MARÍA Y LA ASCENSIÓN DE JESÚS


Jesús resucitado no debía permanecer ya en este mundo. Como Dios nunca dejó el Cielo, su morada, pero como hombre, tenía derecho a la posesión del trono que había ganado con su Pasión, con su muerte y con su triunfo sobre el pecado. La Ascensión es el complemento de su glorificación, pues con ella debía adquirir la plenitud de la gloria, al entrar en el Cielo. El pecado había cerrado sus puertas. Cristo las debía abrir de nuevo. Sólo a Él le correspondía este honor. Para eso había bajado del Cielo. La obra ya estaba terminada. La Redención se había consumado. Los hombres ya podían volver a mirar al Cielo como a su verdadera patria. El mundo no es más que un destierro completo. El Cielo, nuestro fin, nuestra meta, nuestro descanso.

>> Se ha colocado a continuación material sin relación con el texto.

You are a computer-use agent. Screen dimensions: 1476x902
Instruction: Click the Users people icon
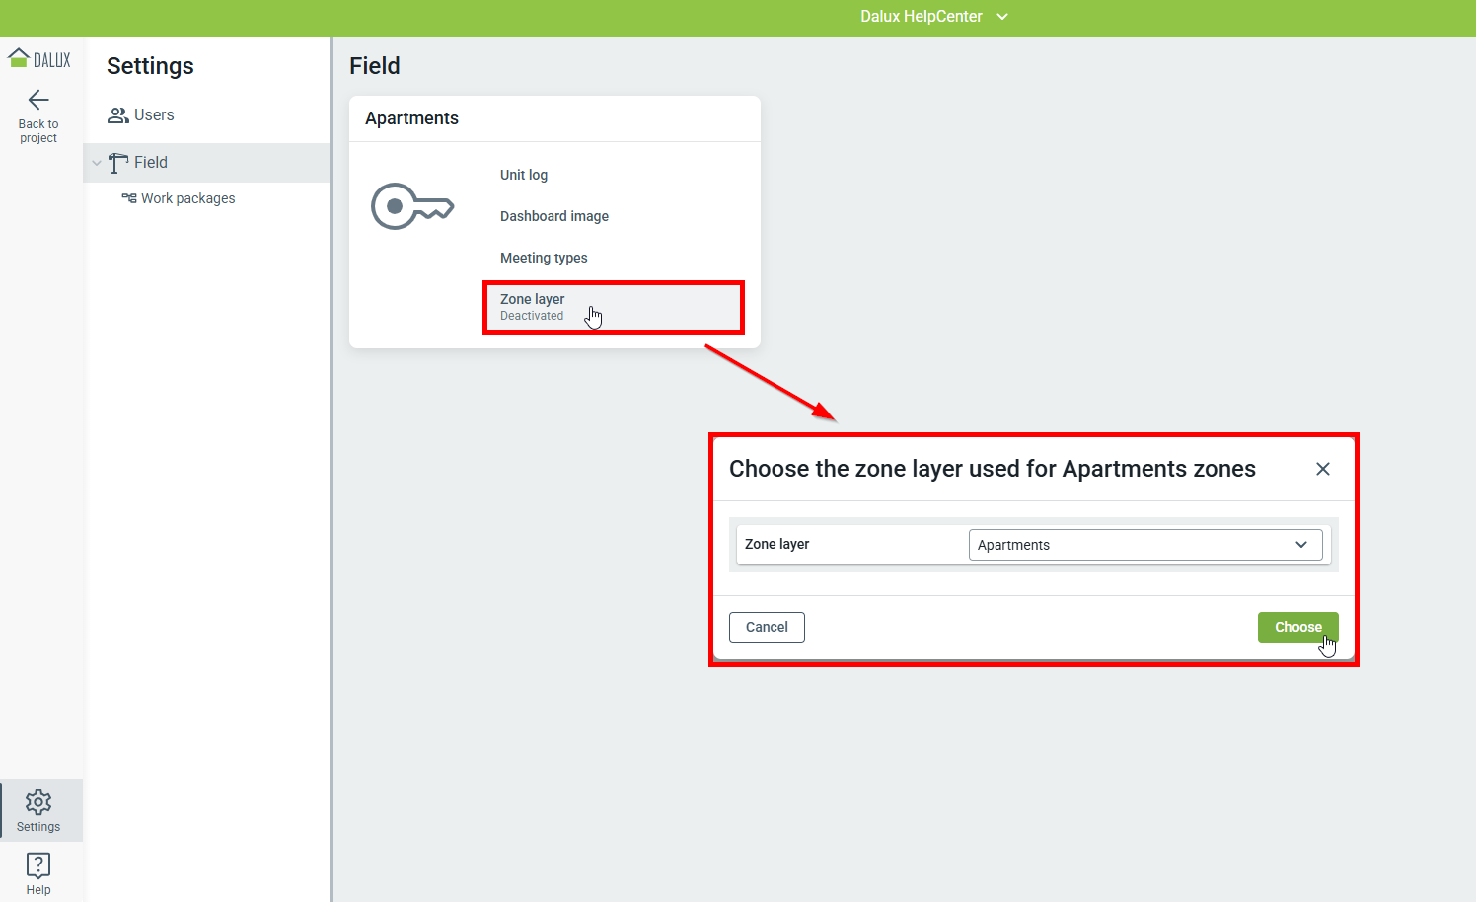(x=118, y=115)
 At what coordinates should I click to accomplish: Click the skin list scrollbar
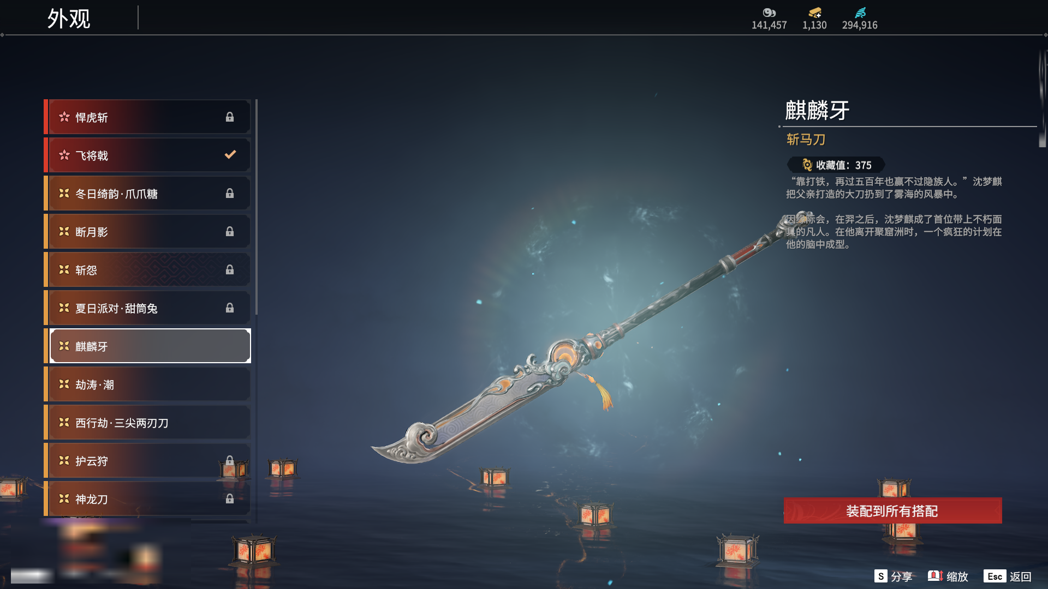click(256, 207)
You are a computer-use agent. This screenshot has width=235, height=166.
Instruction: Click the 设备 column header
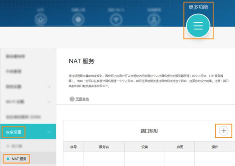point(144,147)
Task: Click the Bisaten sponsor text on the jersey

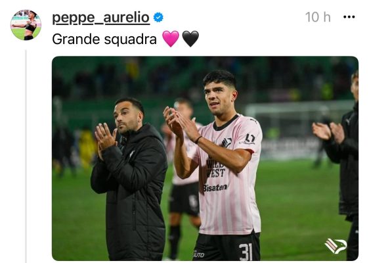Action: click(215, 188)
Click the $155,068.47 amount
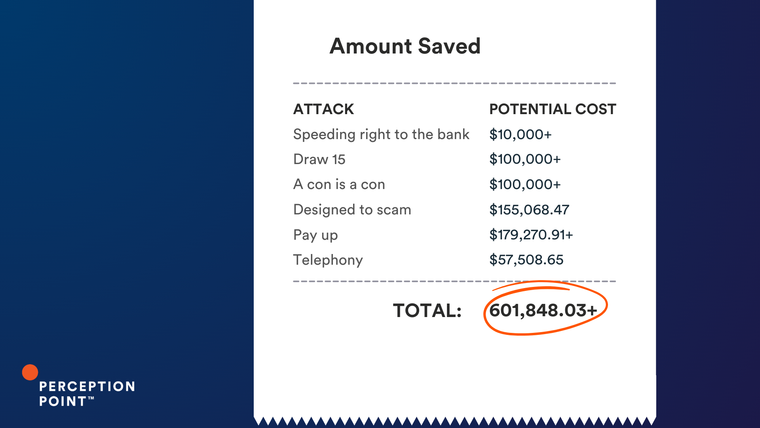 (x=529, y=210)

  Ya habían pasado los cuarenta días de preparación a esta solemnidad.  Cristo había hecho múltiples apariciones para confirmar la fe de sus discípulos, y la realidad de su resurrección. ¡Cuántas veces en estos cuarenta días, no visitaría a la Santísima Virgen! Ya no convivía con Ella como antes de morir, pero qué consuelo para la Virgen al recibir, quizá diariamente la visita de su Hijo. ¡Cómo se renovarían todas las alegrías y gozos del día de la Resurrección! ¡Cuántas gracias le concedería su Hijo y cuántas cosas le enseñaría en aquellas dichosas visitas!

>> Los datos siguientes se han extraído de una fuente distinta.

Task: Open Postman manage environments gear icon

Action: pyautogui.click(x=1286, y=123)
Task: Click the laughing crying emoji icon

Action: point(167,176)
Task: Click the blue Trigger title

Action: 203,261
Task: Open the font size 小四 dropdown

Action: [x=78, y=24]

  Jesús se aparece por última vez a sus Apóstoles y discípulos, y les conduce al monte de las Olivas. Allí empezó su Pasión, allí juzgará un día al mundo…, allí quiso que se efectuara su Ascensión. ¡Qué recuerdos traería a todos la presencia de aquel lugar! ¡Qué pensaría la Santísima Virgen entonces! ¡Qué cambio tan enorme! ¡Qué escena la de hacía cuarenta días y la que tenía ahora a la vista! Si aquellas piedras testigos de su agonía y de su sudor de sangre pudieran hablar, ¿qué dirían ahora? Nunca olvides esto en tus luchas, dolores y sufrimientos; todo pasa y pronto, y muchas veces lo que fue causa o instrumento de nuestro dolor, lo es de nuestra alegría, y lo será siempre de nuestro triunfo, de nuestra gloria y felicidad en el Cielo.

  Delante, pues, de todos aquellos que le acompañaron y la Santísima Virgen, de quien especialmente se despediría, haciéndole ver con más claridad que  a los demás, cuán conveniente era que se fuese al Cielo, comenzó a transfigurarse, su rostro resplandecido como el sol, sus ojos brillaron con amorosa luz, sus manos se levantaron solemnes para bendecirlos, y de sus llagas, hermosísimas  y gloriosísimas, comenzó a salir un suavísimo olor que les confortaría el corazón. Todos se despidieron de Él, quizá besando sus llagas de sus manos y de sus pies. La Santísima Virgen se adelantaría  a tocar y besar por última vez  la dulcísima llaga de su Costado.

  Y así, suavemente, lentamente, con los ojos fijos en su Padre que le llamaba, comenzó a elevarse de la tierra y subir a los Cielos.
  Mira a los Apóstoles quedarse extáticos contemplando aquel espectáculo; parecen ignorar en qué va a terminar aquello; pero, sobre todo, contempla a la Santísima Virgen siguiendo con sus ojos a su Divino Hijo. ¡Con qué dulce envidia se quedaría mirándole! Una nube lúcida le envolvió y los Apóstoles ya no le vieron más. Para María no habría nubes. Sus ojos maternales atravesarían todas las que se interponían y vería la entrada triunfal de su Hijo en  el Cielo entre el tropel de almas sacadas del Limbo de los Justos… y el cántico glorioso de los ángeles todos.

Alégrate con este triunfo de Jesús, del que participa la Santísima Virgen y suplícale por su intercesión y por los méritos de su Hijo, que también tú participes del mismo en el Cielo.